今回のハリケーンに伴い、ルイジアナ州のホーマ港、ニューオリンズ港、ミシシッピ州のビロクシ港、ガルフポート港、パスカグーラ港、メキシコ湾沿岸内水路が閉鎖された。

石油ガス企業は、ハリケーン襲来前日の8月28日までに沖合290施設から人員を退避するなどして備えており、メキシコ湾岸の石油生産は日量91%(165万バレル)の減少となった。

ルイジアナ州沿岸から約18マイル(約29キロ)沖合にある、民間所有では米国最大の原油ターミナル「ルイジアナ・オフショア・オイル・ポート」は、ハリケーン被害が想定されたことから操業を停止していた。

エクソンモービル(本社:テキサス州アービング)は、ルイジアナ州バトンルージュの製油所での製造を日量52万バレルから50%削減したほか、ハリケーンの通過により輸送用トラックが製油施設に近づけないことから隣接する化学プラントの一部を閉鎖した。
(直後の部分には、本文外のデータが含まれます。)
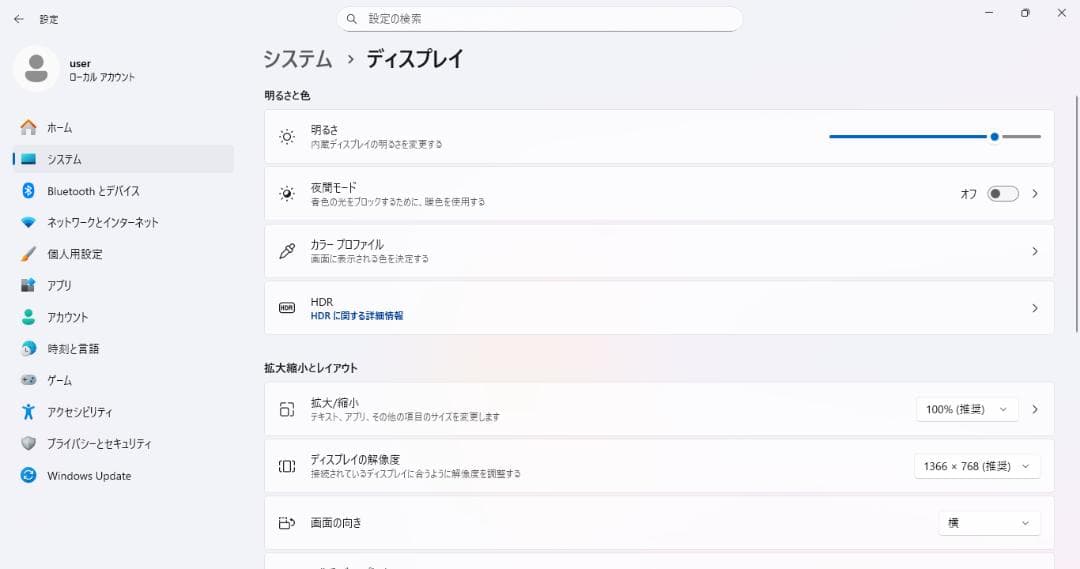Click the Bluetooth icon in sidebar
The height and width of the screenshot is (569, 1080).
coord(28,191)
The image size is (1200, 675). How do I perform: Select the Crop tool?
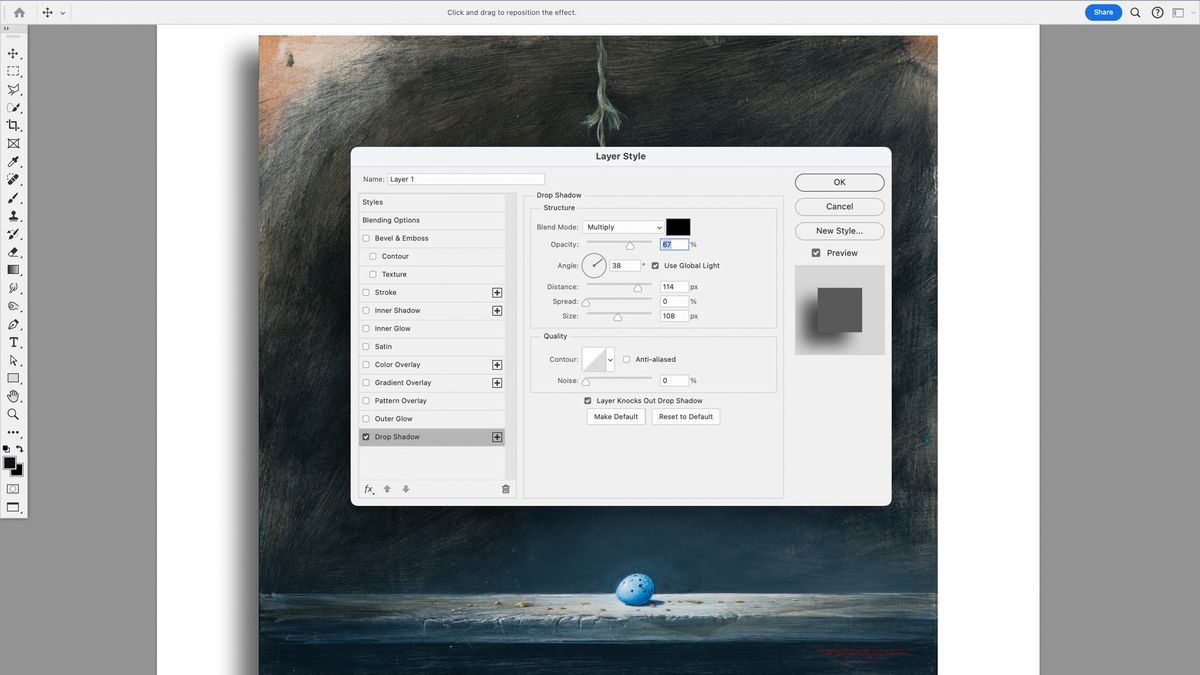13,125
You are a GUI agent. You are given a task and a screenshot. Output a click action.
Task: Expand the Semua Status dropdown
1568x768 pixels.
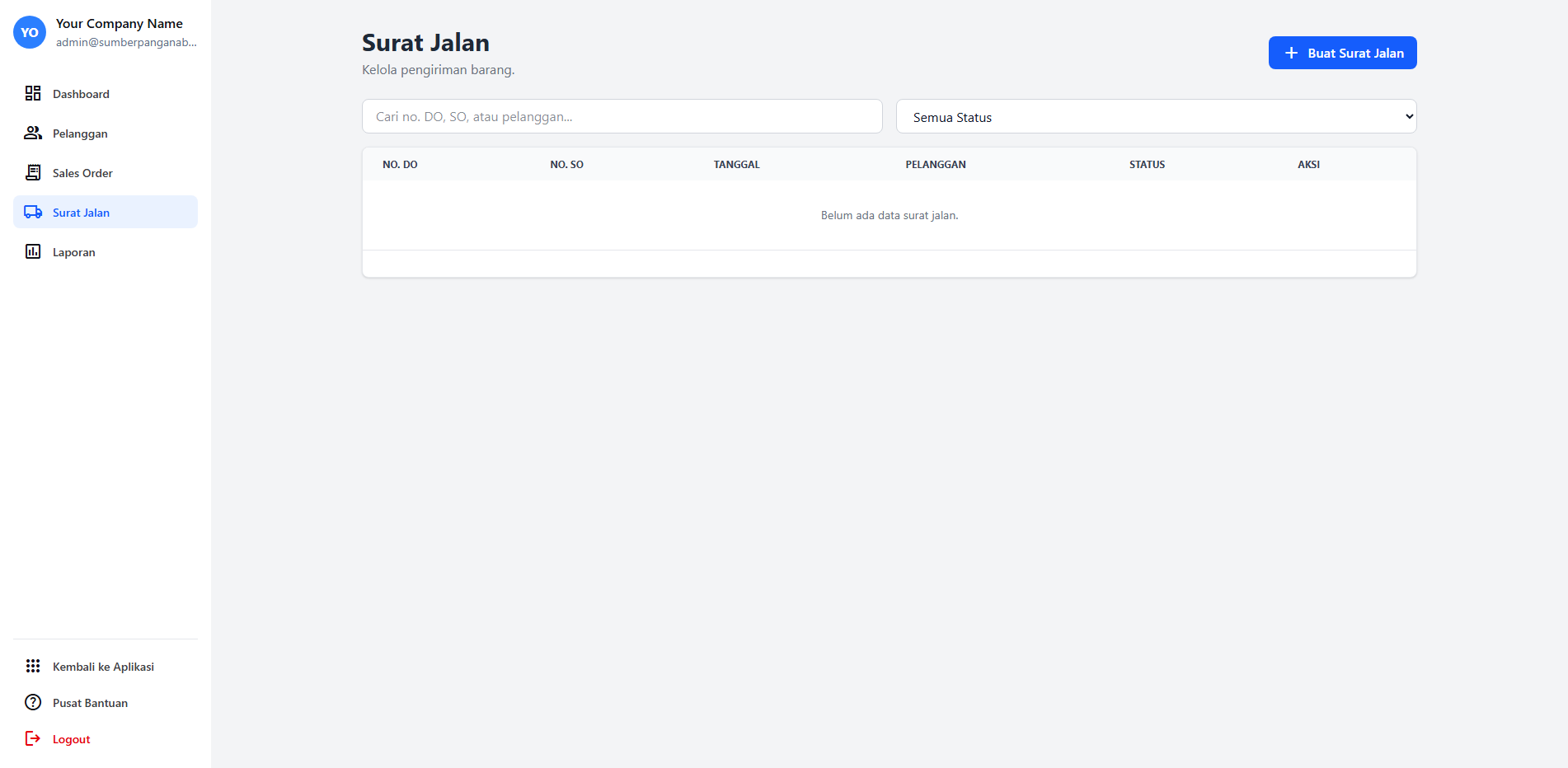1156,117
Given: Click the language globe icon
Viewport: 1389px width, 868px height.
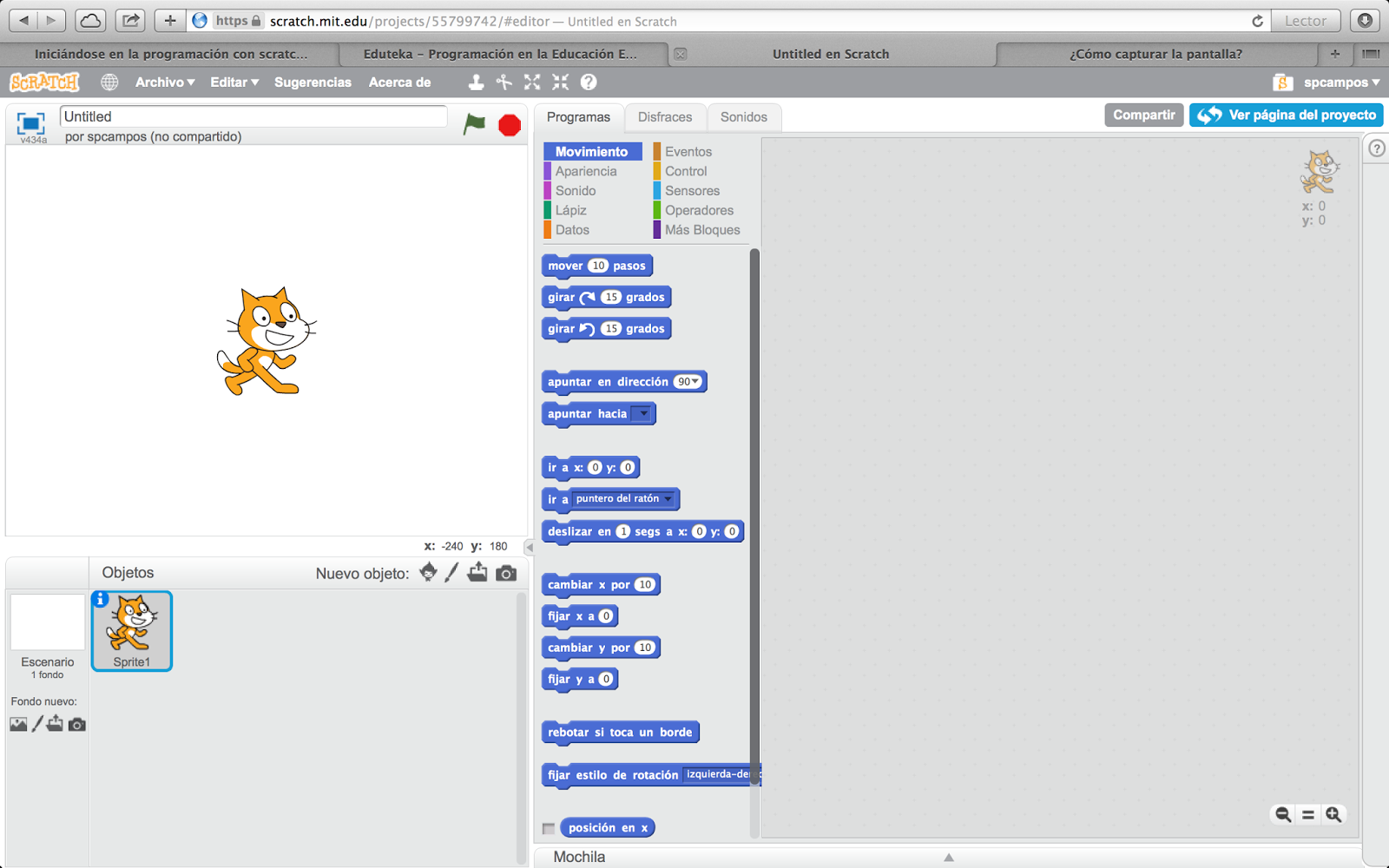Looking at the screenshot, I should (109, 82).
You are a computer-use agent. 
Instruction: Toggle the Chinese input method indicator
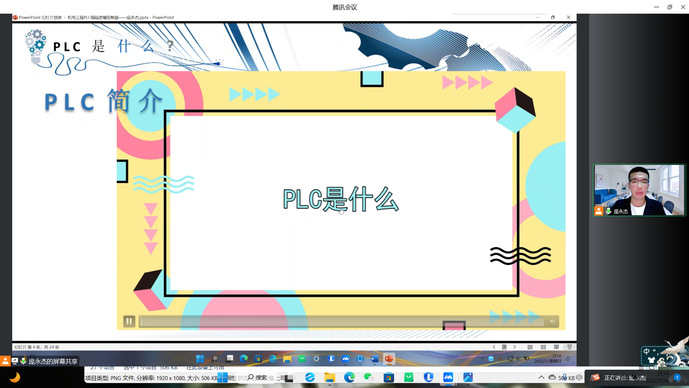[x=646, y=351]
アイダが上陸した8月29日は、2005年にニューオリンズ周辺を襲ったハリケーン「カトリーナ」からちょうど16年に当たった。カトリーナの際にはニューオリンズの堤防が決壊し、約1,800人が死亡、被害額は750億ドルに上った。

今回の被害の全容はまだ明らかではないが、風速こそ最大150マイル/時(約67メートル/秒)と、カトリーナの127マイル/時(約57メートル/秒)よりも大きかったものの、比較的小規模だった。ルイジアナ州のジョン・ベル・エドワーズ知事は、カトリーナ後に同州内堤防の重点的整備が進み、今回はうまく機能したが、住宅や企業に甚大な被害をもたらしたと述べている。8月30日午後3時時点で死者は2人となっている。